NodeJS TypeScript API Usage

NodeJS TypeScript bindings for all three algorithms in JavaScript/TypeScript projects.

Installation

# Install the Node.js package
npm install bitcoinpqc

Prerequisites

  • Node.js 16 or higher
  • The libbitcoinpqc C library must be built and installed

Example Usage

import { Algorithm, generateKeyPair, sign, verify } from 'bitcoinpqc';
import crypto from 'crypto';

// Generate random data for key generation
const randomData = crypto.randomBytes(128);

// Generate a key pair using ML-DSA-44 (CRYSTALS-Dilithium)
const keypair = generateKeyPair(Algorithm.ML_DSA_44, randomData);

// Create a message to sign
const message = Buffer.from('Message to sign');

// Sign the message deterministically
const signature = sign(keypair.secretKey, message);

// Verify the signature
verify(keypair.publicKey, message, signature);
// If verification fails, it will throw a PqcError

// You can also verify using the raw signature bytes
verify(keypair.publicKey, message, signature.bytes);

NodeJS TypeScript API Reference

The TypeScript API provides a clean, modern interface:

  • Algorithm - Enum for algorithm selection

    • SECP256K1_SCHNORR
    • ML_DSA_44 (CRYSTALS-Dilithium)
    • SLH_DSA_SHA2_128S (SPHINCS+)
  • Classes

    • PublicKey - Public key wrapper
    • SecretKey - Secret key wrapper with secure handling
    • KeyPair - Container for public/secret key pairs
    • Signature - Signature wrapper
  • Functions

    • publicKeySize(algorithm) - Get the public key size for an algorithm
    • secretKeySize(algorithm) - Get the secret key size for an algorithm
    • signatureSize(algorithm) - Get the signature size for an algorithm
    • generateKeyPair(algorithm, randomData) - Generate a key pair (32 bytes of entropy for SECP256K1_SCHNORR, 128 bytes for PQC)
    • sign(secretKey, message) - Sign a message
    • verify(publicKey, message, signature) - Verify a signature

For more details, see the NodeJS TypeScript bindings README.

WASM API Usage

Browser and Node.js WASM builds are published as bitcoinpqc/wasm.

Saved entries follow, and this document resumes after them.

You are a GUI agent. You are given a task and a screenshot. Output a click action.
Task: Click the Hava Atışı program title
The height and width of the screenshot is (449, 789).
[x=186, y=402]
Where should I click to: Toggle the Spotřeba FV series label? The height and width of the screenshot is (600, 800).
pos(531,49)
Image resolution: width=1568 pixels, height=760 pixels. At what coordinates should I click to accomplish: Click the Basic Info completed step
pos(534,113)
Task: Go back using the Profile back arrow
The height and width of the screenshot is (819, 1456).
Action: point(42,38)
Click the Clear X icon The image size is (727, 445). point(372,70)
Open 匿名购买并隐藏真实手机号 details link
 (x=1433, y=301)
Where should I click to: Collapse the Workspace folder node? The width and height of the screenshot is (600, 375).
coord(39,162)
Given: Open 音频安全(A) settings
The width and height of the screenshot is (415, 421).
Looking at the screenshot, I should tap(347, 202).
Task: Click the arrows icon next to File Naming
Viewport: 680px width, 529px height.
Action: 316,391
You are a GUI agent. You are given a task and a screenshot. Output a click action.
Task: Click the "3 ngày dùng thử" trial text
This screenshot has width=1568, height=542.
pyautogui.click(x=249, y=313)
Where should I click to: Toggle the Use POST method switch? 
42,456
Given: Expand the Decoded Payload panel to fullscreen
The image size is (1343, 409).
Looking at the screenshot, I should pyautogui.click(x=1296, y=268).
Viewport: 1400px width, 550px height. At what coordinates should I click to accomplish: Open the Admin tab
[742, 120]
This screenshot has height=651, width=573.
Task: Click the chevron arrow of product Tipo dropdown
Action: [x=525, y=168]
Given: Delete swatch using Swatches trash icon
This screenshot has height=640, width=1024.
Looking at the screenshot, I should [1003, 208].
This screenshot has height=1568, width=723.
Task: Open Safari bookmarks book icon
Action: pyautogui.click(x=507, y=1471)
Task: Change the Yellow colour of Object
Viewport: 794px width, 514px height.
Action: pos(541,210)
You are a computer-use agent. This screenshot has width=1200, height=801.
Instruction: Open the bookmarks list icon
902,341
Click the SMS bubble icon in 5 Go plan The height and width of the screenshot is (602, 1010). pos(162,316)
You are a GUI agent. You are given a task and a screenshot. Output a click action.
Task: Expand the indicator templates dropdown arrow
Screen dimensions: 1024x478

The Emscripten high-level API covers all three algorithms with the same entropy rules as the native bindings.

cd wasm
npm install
npm run build
npm test

See wasm/README.md for the full API reference and browser testing notes.

Acknowledgments

  • The original NIST PQC competition teams for their reference implementations
  • The NIST PQC standardization process for advancing post-quantum cryptography
  • The BIP 360 (P2MR) contributors

Test vectors

Algorithm golden vectors: tests/vectors/. BIP-360 P2MR construction: tests/vectors/p2mr/.